At the 11.3-month follow-up after surgery, the patient, who suffered from severe coronary atherosclerosis and had undergone three unsuccessful revision surgeries for nonunion, achieved superior bony and clinical healing (Figures 1Q,R). There was no significant pain or tenderness at the nonunion site, no evidence of pseudarthrosis, and the patient has returned to their pre-injury lifestyle (Supplementary Figures 1A–C). No complications such as infection or chronic pain were observed in the iliac bone graft donor site. During each follow-up, we assessed the patient's pain, bone healing status, and quality of life using the Visual Analog Scale (VAS) for pain, Lane-Sandhu and Radiographic Union Score for Tibia (RUST) for bone healing assessment, and the Health Survey Short-Form 36 (SF-36) for quality of life (Table 2).

Table 2

Table 2. Clinical and imaging outcomes of patients at different follow-up time points.

========

WORK REQUEST 1
According to the case excerpt, how long after surgery was the follow-up at which the patient achieved superior bony and clinical healing?
WORK REQUEST 2
Echo the case excerpt word for word, starting with "At the 11.3-month" and going on through "of life (Table 2).".

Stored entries
========

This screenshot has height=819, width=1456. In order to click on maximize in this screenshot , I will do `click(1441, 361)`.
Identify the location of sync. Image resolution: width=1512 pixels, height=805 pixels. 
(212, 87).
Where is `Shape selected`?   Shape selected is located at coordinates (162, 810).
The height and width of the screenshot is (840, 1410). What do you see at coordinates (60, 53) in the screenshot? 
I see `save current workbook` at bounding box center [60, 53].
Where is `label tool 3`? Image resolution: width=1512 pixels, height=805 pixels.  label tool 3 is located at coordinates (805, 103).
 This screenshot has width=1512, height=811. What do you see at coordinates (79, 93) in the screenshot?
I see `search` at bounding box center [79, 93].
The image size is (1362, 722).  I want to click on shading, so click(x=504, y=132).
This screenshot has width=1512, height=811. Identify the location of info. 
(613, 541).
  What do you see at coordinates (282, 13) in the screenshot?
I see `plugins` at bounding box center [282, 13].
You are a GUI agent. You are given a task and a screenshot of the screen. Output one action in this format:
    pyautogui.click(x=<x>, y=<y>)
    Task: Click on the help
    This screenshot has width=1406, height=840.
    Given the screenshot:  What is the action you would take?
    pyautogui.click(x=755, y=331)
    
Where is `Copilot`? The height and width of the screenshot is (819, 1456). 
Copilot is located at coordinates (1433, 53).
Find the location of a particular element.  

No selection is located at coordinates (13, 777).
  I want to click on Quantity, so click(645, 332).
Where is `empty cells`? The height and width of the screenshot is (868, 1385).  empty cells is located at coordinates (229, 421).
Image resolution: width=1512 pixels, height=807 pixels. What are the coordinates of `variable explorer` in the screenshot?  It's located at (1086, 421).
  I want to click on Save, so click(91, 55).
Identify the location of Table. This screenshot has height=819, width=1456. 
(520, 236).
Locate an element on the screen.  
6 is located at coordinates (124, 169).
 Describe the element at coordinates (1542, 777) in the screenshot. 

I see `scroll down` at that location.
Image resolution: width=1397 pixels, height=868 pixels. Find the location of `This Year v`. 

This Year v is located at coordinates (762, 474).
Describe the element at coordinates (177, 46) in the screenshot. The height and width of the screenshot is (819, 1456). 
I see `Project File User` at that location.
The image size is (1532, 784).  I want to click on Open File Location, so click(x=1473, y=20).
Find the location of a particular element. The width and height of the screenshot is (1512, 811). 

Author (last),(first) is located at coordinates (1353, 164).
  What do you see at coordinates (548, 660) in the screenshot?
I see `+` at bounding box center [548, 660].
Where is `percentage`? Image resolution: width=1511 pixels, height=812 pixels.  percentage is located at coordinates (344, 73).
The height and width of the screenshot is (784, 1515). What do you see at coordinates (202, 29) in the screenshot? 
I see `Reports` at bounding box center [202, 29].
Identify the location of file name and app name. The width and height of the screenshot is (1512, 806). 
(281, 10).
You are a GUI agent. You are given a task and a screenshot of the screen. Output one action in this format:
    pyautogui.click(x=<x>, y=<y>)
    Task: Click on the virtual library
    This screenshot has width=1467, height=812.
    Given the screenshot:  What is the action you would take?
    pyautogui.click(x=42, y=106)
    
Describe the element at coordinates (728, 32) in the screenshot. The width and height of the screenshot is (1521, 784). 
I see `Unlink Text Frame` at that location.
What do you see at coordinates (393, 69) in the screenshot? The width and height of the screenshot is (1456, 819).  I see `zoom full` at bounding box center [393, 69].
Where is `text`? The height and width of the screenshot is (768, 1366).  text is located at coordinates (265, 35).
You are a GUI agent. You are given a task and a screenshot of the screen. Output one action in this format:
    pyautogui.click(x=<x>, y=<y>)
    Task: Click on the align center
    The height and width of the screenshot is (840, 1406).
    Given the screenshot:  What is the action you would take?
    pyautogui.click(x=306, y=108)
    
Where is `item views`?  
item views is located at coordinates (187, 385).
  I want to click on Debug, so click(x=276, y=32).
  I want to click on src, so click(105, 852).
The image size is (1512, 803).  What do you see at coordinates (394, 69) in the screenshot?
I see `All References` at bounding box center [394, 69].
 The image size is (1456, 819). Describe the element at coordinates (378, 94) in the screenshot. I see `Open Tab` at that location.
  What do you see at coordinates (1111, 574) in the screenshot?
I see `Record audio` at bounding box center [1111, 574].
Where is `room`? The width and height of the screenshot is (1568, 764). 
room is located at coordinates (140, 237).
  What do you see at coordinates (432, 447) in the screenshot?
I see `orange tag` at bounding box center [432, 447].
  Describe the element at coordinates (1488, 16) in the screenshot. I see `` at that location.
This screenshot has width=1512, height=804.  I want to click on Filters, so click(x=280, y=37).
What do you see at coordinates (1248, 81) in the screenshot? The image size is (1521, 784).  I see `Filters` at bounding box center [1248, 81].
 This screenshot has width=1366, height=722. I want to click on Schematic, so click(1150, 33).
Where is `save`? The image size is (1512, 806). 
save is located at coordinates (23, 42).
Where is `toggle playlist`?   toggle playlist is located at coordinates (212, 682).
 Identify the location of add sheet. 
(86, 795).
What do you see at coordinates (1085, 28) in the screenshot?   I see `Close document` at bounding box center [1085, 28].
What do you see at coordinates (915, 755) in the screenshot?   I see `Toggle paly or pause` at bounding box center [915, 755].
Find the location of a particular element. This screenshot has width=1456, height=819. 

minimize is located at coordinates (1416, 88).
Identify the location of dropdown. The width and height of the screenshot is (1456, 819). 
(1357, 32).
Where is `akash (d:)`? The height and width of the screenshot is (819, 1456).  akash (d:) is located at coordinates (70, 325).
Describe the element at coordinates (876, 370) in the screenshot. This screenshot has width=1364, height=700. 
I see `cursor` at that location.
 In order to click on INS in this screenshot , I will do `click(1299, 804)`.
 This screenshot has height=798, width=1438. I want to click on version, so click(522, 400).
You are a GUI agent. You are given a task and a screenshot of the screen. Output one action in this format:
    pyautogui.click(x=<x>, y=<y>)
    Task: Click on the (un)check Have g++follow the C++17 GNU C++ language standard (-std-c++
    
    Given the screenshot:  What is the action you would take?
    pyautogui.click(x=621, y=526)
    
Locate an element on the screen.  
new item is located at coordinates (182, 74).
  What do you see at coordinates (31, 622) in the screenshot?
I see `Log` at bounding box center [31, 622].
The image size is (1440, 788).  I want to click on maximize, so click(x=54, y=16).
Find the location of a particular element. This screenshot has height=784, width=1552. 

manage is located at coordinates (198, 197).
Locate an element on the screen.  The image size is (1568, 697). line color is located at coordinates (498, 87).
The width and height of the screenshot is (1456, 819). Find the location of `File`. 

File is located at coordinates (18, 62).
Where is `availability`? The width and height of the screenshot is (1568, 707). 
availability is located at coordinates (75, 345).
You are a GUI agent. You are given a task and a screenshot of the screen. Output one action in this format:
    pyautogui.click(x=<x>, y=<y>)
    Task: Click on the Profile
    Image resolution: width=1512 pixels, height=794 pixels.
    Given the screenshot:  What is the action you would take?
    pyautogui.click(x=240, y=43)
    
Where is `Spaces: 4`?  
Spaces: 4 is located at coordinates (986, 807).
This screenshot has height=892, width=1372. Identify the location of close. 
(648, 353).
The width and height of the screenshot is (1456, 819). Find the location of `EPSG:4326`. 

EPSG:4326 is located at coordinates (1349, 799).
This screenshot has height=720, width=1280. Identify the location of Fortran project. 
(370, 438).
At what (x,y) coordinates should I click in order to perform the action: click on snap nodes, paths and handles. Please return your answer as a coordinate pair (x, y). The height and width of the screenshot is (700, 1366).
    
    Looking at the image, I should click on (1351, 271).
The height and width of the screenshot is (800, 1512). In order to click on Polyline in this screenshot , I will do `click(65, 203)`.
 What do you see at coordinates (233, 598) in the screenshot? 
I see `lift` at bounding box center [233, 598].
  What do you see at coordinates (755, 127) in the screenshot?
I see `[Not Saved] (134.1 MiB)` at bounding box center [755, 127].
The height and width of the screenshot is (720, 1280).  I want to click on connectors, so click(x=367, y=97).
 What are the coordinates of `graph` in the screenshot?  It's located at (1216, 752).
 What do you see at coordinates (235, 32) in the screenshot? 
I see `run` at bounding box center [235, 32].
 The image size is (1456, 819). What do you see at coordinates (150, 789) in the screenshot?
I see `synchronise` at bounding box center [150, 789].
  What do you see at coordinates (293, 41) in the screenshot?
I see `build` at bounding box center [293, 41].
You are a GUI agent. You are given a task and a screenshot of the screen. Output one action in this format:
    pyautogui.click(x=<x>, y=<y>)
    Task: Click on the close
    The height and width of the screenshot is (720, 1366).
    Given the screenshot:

========

WRITTEN REPLY 1
11.3 months

WRITTEN REPLY 2
At the 11.3-month follow-up after surgery, the patient, who suffered from severe coronary atherosclerosis and had undergone three unsuccessful revision surgeries for nonunion, achieved superior bony and clinical healing (Figures 1Q,R). There was no significant pain or tenderness at the nonunion site, no evidence of pseudarthrosis, and the patient has returned to their pre-injury lifestyle (Supplementary Figures 1A–C). No complications such as infection or chronic pain were observed in the iliac bone graft donor site. During each follow-up, we assessed the patient's pain, bone healing status, and quality of life using the Visual Analog Scale (VAS) for pain, Lane-Sandhu and Radiographic Union Score for Tibia (RUST) for bone healing assessment, and the Health Survey Short-Form 36 (SF-36) for quality of life (Table 2).